For stronger readiness semantics, applications can use Type=notify and send a readiness notification to systemd. This is more explicit than Supervisor’s startsecs behavior.

Use systemd when you need native Linux service management, boot ordering, dependency tracking, logging through journalctl, and better integration with the host OS.

When Docker Compose or Kubernetes Is a Better Fit

If the programs run in containers, Docker Compose is usually more natural than Supervisor.

Modern Docker Compose versions support service health checks and dependency conditions:

services:
  app1:
    image: example/app1
    healthcheck:
      test: ["CMD", "curl", "-f", "http://localhost:8080/health"]
      interval: 5s
      timeout: 3s
      retries: 12

  app2:
    image: example/app2
    depends_on:
      app1:
        condition: service_healthy

For larger production deployments, Kubernetes readiness probes, init containers, and Deployments provide a more complete orchestration model.

FAQ

Can Supervisor control startup order?

Yes. Use the priority option.
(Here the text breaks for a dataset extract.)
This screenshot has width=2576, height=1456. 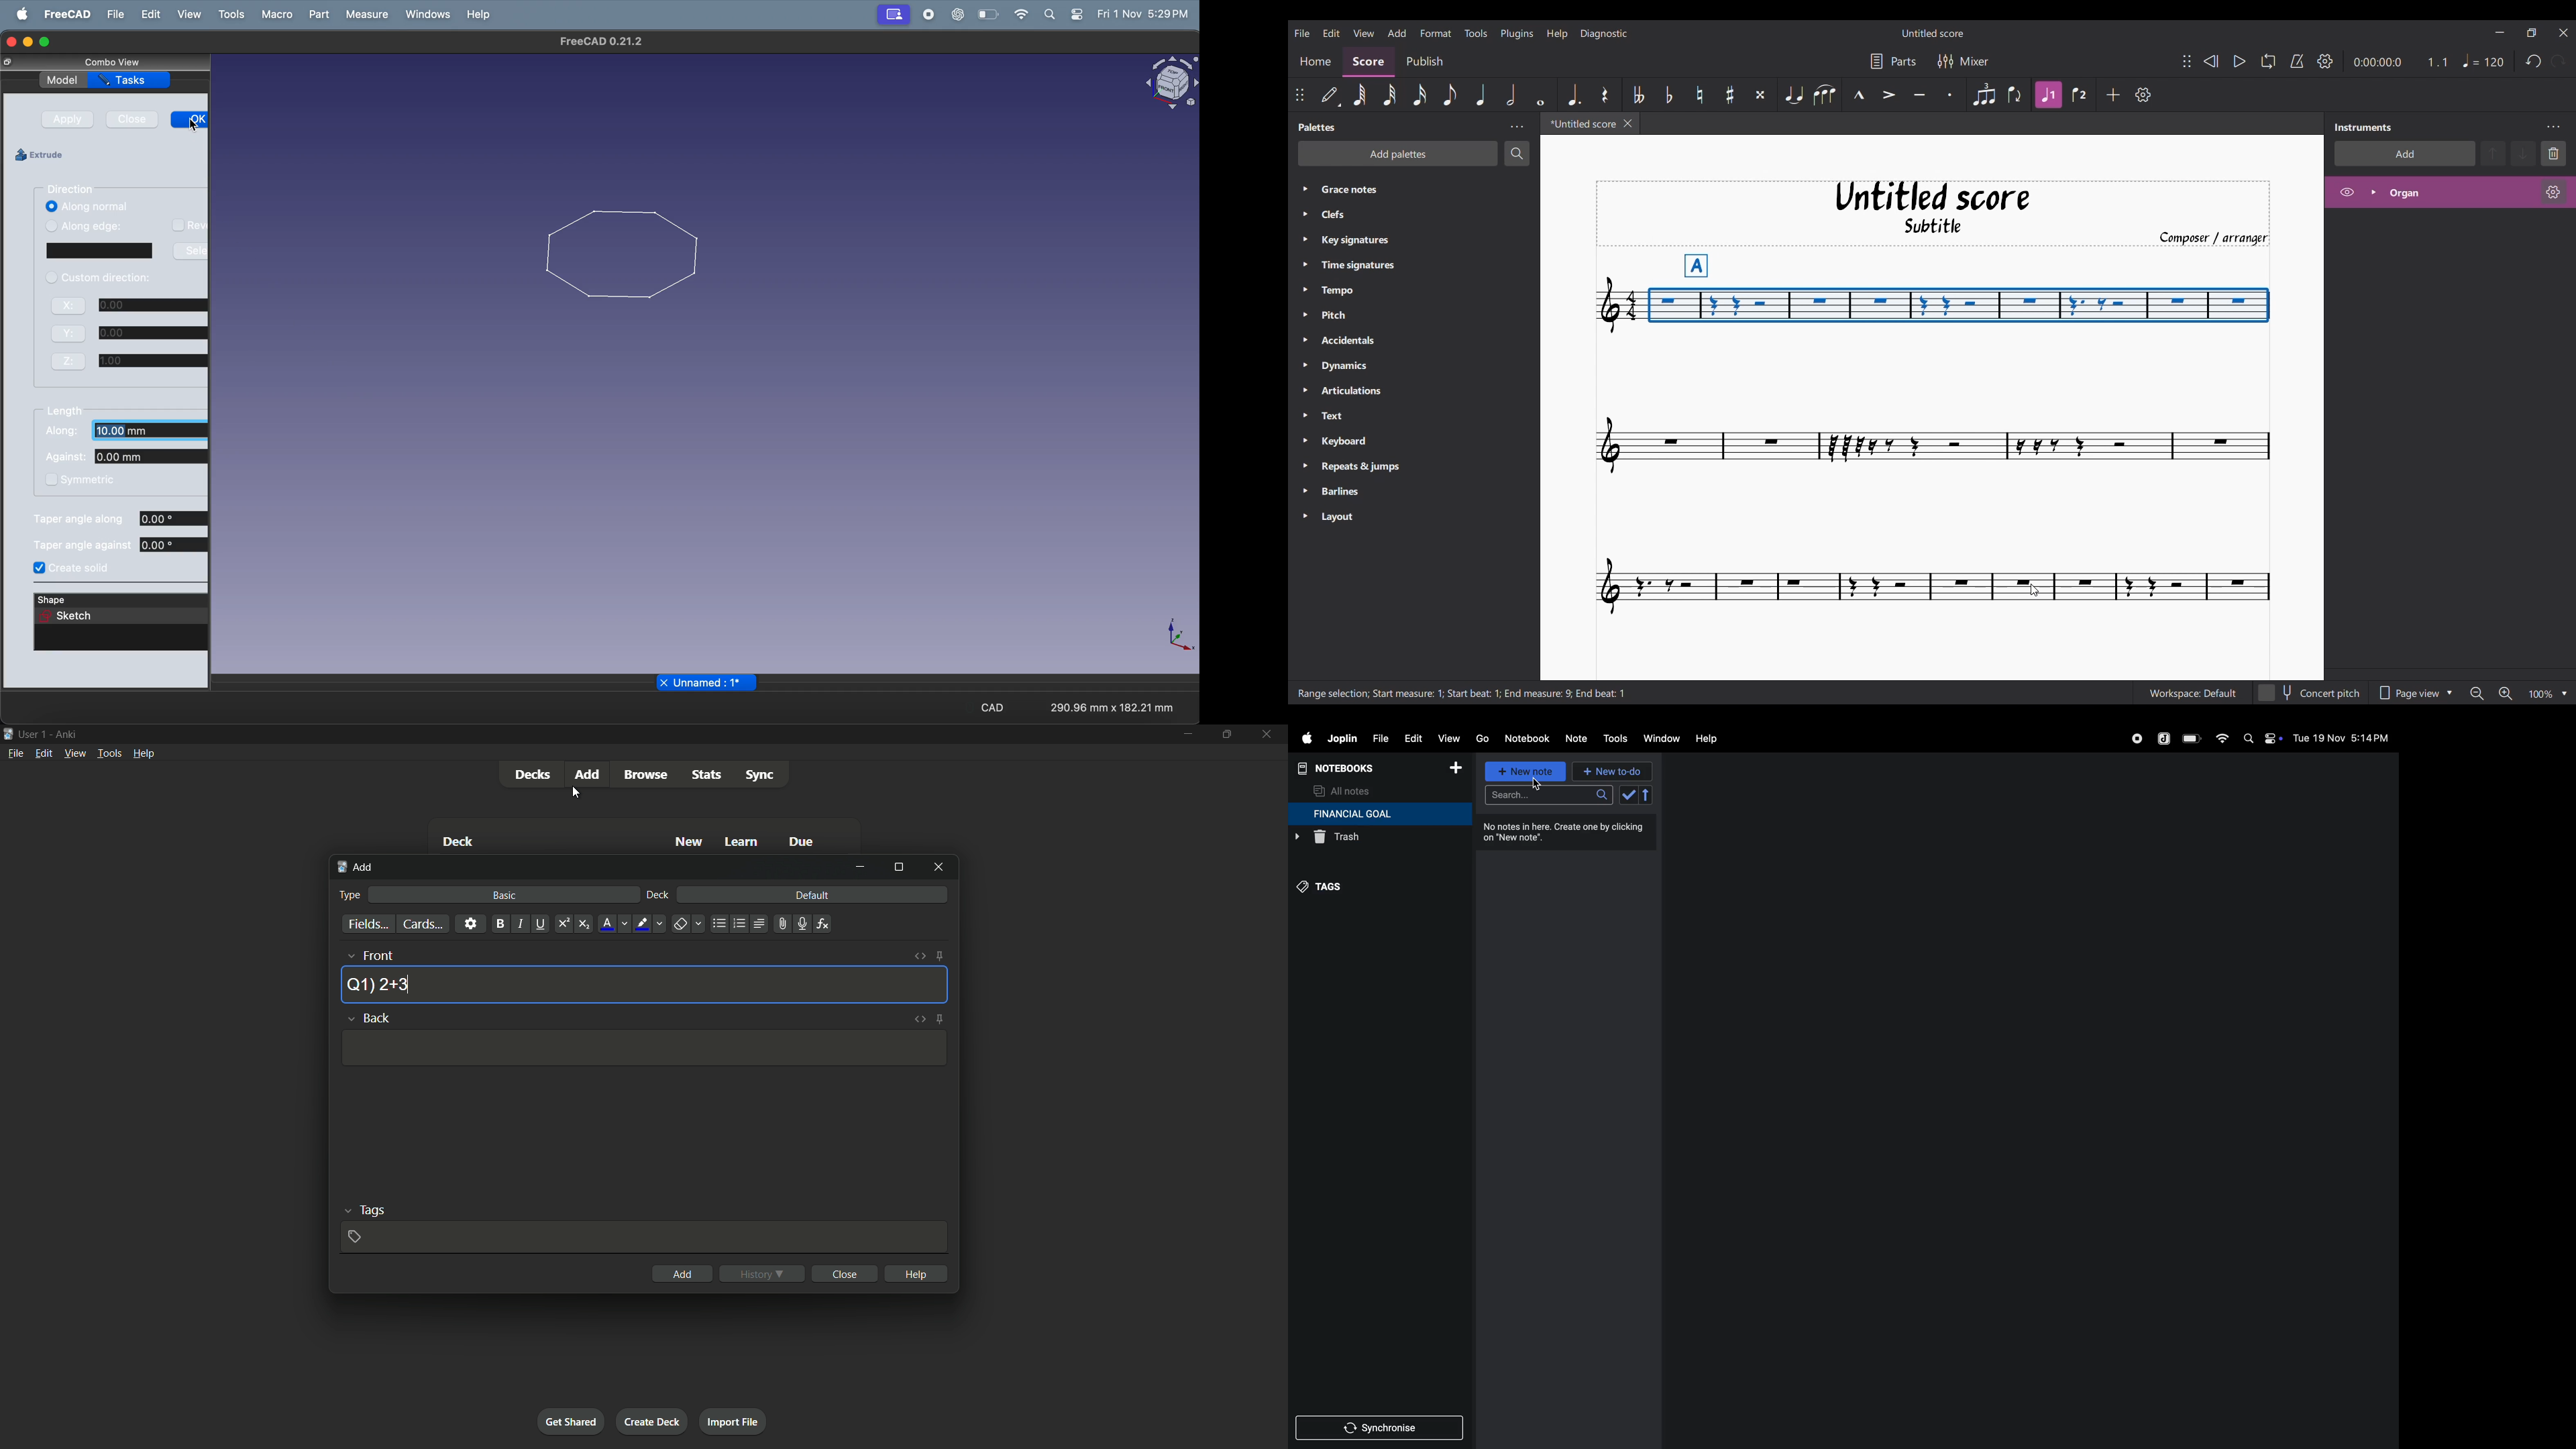 What do you see at coordinates (132, 306) in the screenshot?
I see `x co ordinate` at bounding box center [132, 306].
A lower priority value starts first.

Can Supervisor wait until the first program is truly ready?

Not natively. Supervisor can tell whether a process stayed alive for startsecs, but it does not know whether the service is ready.

Is startsecs the same as a health check?

No. startsecs only checks that the process did not exit too quickly. It does not check HTTP readiness, TCP readiness, database availability, or application warm-up.

What is the simplest fix?

Use priority for basic order and a wrapper script with curl, nc, or another health check before starting the dependent program.

What is a better tool than Supervisor for dependencies?

For host services, use systemd. For containers, use Docker Compose with health checks or Kubernetes with readiness probes.